Open source malware up 200% since 2023

Sonatype’s 2024 Open Source Malware Threat Report reveals that the number of malicious packages has surpassed 778,500 since tracking began in 2019. In 2024, researchers examined how threat actors leverage malicious open-source packages to target developers, particularly as enterprises increasingly adopt open-source tools to build custom AI models.

Source: Sonatype

Open source malware thrives in ecosystems with low entry barriers, no author verification, high usage, and diverse users. Platforms like npm and PyPI, which handle trillions of package requests annually, offer prime opportunities for attackers to infiltrate the software supply chain. Malicious actors target popular packages, mimic legitimate ones, or take over maintainer accounts to repackage malware. They often release higher version numbers to deceive build systems, allowing tainted components to enter CI/CD pipelines and spread malicious code.

Popular open-source code registry npm represents 98.5% of malicious packages observed

The JavaScript ecosystem’s 70% growth in download requests combined, largely due to AI and spam, with minimal verification processes for new packages, make it a popular target for threat actors.

PUAs (Potentially Unwanted Applications) represent the bulk of open source malware activity (64.75%)

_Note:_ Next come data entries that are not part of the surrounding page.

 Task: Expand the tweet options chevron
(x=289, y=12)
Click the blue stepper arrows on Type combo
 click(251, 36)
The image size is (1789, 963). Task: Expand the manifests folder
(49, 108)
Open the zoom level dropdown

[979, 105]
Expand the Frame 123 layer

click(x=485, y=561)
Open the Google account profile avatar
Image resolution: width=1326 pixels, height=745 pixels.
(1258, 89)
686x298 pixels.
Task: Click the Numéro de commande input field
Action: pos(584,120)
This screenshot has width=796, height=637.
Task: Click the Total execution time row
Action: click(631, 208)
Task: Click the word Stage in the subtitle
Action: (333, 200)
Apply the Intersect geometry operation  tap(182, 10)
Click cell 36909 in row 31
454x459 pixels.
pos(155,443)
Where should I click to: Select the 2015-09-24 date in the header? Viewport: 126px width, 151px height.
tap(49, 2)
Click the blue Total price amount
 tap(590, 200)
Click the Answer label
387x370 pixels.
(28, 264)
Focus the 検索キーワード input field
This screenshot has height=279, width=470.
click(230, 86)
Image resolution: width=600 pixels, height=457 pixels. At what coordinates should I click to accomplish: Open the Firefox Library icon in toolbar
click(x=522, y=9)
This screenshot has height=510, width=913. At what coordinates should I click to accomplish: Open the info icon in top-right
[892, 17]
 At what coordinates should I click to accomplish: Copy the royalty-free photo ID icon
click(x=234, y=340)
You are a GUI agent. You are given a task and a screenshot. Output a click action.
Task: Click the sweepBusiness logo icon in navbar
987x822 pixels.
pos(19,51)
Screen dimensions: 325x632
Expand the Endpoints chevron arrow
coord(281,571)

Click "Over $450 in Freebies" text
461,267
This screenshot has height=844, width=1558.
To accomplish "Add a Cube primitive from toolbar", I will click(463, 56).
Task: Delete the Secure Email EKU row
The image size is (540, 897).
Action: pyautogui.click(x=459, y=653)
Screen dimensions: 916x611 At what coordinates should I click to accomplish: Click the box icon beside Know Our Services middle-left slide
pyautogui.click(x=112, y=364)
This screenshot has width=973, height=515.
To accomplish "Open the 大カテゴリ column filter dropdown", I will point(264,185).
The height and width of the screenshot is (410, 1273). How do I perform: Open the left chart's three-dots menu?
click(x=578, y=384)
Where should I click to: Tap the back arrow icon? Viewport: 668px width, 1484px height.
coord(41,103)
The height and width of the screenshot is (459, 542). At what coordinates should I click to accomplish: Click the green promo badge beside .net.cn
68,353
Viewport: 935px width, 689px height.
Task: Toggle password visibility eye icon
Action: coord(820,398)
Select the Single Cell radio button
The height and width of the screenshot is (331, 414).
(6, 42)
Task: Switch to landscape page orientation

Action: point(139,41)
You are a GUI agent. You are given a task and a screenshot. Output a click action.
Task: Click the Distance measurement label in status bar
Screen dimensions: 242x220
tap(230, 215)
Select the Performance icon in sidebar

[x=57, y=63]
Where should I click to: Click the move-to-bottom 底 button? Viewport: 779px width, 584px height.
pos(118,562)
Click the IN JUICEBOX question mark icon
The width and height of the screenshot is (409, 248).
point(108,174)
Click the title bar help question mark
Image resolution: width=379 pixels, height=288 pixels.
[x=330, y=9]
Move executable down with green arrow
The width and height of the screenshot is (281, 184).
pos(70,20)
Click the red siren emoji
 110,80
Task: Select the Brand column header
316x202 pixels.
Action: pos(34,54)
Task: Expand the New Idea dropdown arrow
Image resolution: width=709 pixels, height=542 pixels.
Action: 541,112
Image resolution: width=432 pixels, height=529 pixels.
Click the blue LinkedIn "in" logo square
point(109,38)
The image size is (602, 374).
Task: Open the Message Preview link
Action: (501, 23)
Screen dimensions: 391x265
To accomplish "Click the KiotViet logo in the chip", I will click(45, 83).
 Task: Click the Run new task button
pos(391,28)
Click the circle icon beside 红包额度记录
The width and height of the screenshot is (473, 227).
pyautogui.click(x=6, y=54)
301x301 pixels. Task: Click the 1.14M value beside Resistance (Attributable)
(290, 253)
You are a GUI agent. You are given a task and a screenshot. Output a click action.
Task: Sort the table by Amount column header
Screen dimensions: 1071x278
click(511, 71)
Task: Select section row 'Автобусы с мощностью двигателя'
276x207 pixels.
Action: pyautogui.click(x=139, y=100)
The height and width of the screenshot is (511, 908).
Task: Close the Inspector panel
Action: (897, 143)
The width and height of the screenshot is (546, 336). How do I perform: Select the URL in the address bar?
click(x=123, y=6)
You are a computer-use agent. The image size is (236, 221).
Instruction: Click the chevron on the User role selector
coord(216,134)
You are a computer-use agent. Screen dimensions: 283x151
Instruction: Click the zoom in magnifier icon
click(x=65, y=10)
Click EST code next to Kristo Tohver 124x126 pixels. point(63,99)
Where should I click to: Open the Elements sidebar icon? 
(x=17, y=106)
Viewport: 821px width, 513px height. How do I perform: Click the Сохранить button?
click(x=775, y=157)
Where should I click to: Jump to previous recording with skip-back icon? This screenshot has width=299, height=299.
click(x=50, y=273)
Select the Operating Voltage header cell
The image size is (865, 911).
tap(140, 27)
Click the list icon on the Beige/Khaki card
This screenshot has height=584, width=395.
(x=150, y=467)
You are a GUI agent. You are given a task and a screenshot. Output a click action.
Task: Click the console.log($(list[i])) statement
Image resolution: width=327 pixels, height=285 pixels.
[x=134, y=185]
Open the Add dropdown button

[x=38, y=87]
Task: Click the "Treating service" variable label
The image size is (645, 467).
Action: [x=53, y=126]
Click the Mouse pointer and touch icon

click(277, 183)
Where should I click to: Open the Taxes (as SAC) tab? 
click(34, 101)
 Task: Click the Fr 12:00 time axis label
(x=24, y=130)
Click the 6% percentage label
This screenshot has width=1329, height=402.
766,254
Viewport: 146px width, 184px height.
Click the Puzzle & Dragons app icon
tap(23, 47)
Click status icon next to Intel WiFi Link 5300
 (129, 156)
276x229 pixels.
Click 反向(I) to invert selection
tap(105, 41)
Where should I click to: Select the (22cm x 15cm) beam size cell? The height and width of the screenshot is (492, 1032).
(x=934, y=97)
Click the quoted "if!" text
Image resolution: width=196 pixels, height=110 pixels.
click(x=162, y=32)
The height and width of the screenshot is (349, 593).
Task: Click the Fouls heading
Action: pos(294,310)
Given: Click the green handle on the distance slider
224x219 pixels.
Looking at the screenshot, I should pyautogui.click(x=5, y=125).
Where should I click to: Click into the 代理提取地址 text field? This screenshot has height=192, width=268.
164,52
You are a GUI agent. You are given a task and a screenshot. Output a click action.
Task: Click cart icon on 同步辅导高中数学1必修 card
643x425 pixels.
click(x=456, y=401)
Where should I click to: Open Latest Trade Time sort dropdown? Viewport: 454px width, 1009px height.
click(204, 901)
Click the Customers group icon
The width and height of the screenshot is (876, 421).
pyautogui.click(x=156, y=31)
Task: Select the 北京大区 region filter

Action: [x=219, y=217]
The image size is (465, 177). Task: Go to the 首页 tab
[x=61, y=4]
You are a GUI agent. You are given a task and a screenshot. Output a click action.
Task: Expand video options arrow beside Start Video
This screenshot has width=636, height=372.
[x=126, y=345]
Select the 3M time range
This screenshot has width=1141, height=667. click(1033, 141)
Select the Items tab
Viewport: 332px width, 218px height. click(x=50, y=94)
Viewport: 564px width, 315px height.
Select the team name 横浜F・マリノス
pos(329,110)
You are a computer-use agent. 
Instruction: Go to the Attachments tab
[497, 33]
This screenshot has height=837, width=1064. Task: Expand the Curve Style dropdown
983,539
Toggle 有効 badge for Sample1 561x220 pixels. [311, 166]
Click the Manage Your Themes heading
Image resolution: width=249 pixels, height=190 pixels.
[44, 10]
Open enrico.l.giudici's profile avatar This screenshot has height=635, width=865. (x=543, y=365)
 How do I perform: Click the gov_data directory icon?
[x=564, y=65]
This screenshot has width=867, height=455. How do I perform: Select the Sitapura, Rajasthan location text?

These can contain spyware, adware, or tracking components that would compromise the security and privacy of end users. Other prevalent types of open source malware include security holdings packages (24.2%) and data exfiltration (7.86%).

Shadow downloads increased 32.8% over the past year

Open source malware is increasingly being downloaded directly to developer machines through shadow downloads which bypass software repository policies and security checkpoints.

“Software developers have become the prime target for the next evolution of software supply chain attacks,” said Brian Fox, CTO at Sonatype. “Open source malware is uniquely nefarious — it sits between endpoint solutions, which can’t detect this method of delivery, and traditional vulnerability analysis. Too many enterprises treat open source malware like vulnerabilities in code, waiting to catch bugs during scanning which is too late. It is imperative for organizations to take a proactive approach, preventing consumption of open source malware before it enters their development pipelines.”